West Australian Liberal Senator Cory Bernardi called for the ABC to be stripped of a government contract for the Australian Network international television broadcasting service. This demand was enthusiastically welcomed by the Murdoch press, which previously denounced the former Labor government for denying the contract to the part-Murdoch owned Sky News. Bernardi told the Australian: “Given the ABC’s preparedness to publish stolen top-secret documents that impact upon our national security, one needs to question whether they are a suitable organisation to be operating an important diplomatic outreach.”

The ABC responded to the government-media campaign with craven pleas that it had taken into account considerations of the “national interest” and “national security.” Head of policy Alan Sunderland insisted in comments to Crikey that the ABC “always needs to balance the need to publish and broadcast in the public interest with a range of other considerations, including national security.” Managing director Scott told the Senate committee that he had cleared the documents with “appropriate authorities” and redacted some of them in accordance with these authorities’ demands.

The threats against the ABC are intended to intimidate editors and publishers from releasing further documents detailing the criminal operations of the Australian state internationally. The furore over the Indonesian spying affair expresses the Australian ruling elite’s acute concern over the implications of the Snowden leaks for Australian imperialism, both domestically and internationally.

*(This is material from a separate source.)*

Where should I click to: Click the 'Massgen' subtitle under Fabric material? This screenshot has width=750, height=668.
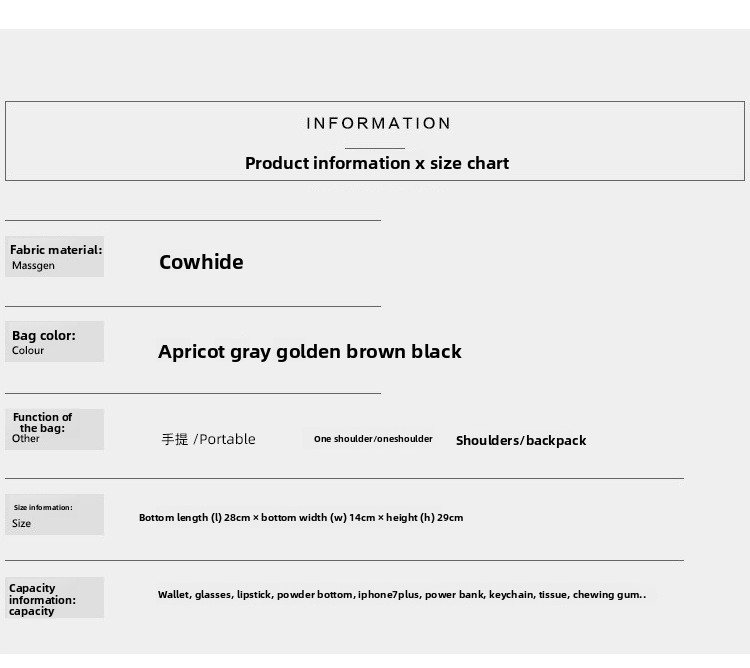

Indonesian President Yudhoyono recalled the country’s ambassador to Australia and formally suspended military and intelligence cooperation between the two countries. The diplomatic tensions have damaged the strategy of US and Australian imperialism to encircle China militarily as part of the Obama administration’s “pivot” to Asia. Indonesia is vital to these plans due to its possession of key naval shipping lanes that the Obama administration has identified as “choke points” for cutting off Chinese access to raw materials in the event of a war.

At the same time, the Australian ruling elite is acutely aware of the hostility within the Australian population to the electronic surveillance revelations and the widespread support for Snowden and other whistleblowers. Snowden revealed that Australia, as part of the “Five Eyes” alliance with the US, plays an integral role in the Washington-led illegal spying on ordinary people around the world.